Reproduce the listing below in full, switching every "듀얼" to "쌍수" and leaving everything else unchanged.

===

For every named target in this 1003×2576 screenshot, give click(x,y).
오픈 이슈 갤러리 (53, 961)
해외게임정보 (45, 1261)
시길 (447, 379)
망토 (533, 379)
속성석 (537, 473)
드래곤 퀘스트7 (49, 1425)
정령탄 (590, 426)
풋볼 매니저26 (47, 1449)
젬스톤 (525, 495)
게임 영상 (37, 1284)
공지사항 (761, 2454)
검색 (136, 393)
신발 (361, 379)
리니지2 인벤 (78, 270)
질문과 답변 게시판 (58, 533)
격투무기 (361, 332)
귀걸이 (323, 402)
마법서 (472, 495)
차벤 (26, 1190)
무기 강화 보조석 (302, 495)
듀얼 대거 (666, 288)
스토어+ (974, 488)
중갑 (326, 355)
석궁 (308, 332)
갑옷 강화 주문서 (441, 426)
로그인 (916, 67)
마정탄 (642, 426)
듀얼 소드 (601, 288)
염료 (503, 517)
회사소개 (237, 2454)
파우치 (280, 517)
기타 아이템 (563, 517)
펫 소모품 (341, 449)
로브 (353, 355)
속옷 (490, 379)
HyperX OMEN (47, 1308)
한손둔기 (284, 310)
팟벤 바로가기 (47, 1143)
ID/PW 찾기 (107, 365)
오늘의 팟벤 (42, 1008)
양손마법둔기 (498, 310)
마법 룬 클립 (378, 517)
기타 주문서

===

#### [FINAL RESULT]
For every named target in this 1003×2576 screenshot, give click(x,y).
오픈 이슈 갤러리 (53, 961)
해외게임정보 (45, 1261)
시길 (447, 379)
망토 (533, 379)
속성석 (537, 473)
드래곤 퀘스트7 (49, 1425)
정령탄 (590, 426)
풋볼 매니저26 (47, 1449)
젬스톤 (525, 495)
게임 영상 (37, 1284)
공지사항 (761, 2454)
검색 (136, 393)
신발 (361, 379)
리니지2 인벤 (78, 270)
질문과 답변 게시판 (58, 533)
격투무기 (361, 332)
귀걸이 (323, 402)
마법서 (472, 495)
차벤 (26, 1190)
무기 강화 보조석 (302, 495)
쌍수 대거 (666, 288)
스토어+ (974, 488)
중갑 (326, 355)
석궁 (308, 332)
갑옷 강화 주문서 (441, 426)
로그인 (916, 67)
마정탄 (642, 426)
쌍수 소드 (601, 288)
염료 (503, 517)
회사소개 (237, 2454)
파우치 (280, 517)
기타 아이템 (563, 517)
펫 소모품 (341, 449)
로브 (353, 355)
속옷 (490, 379)
HyperX OMEN (47, 1308)
한손둔기 (284, 310)
팟벤 바로가기 (47, 1143)
ID/PW 찾기 (107, 365)
오늘의 팟벤 (42, 1008)
양손마법둔기 (498, 310)
마법 룬 클립 (378, 517)
기타 주문서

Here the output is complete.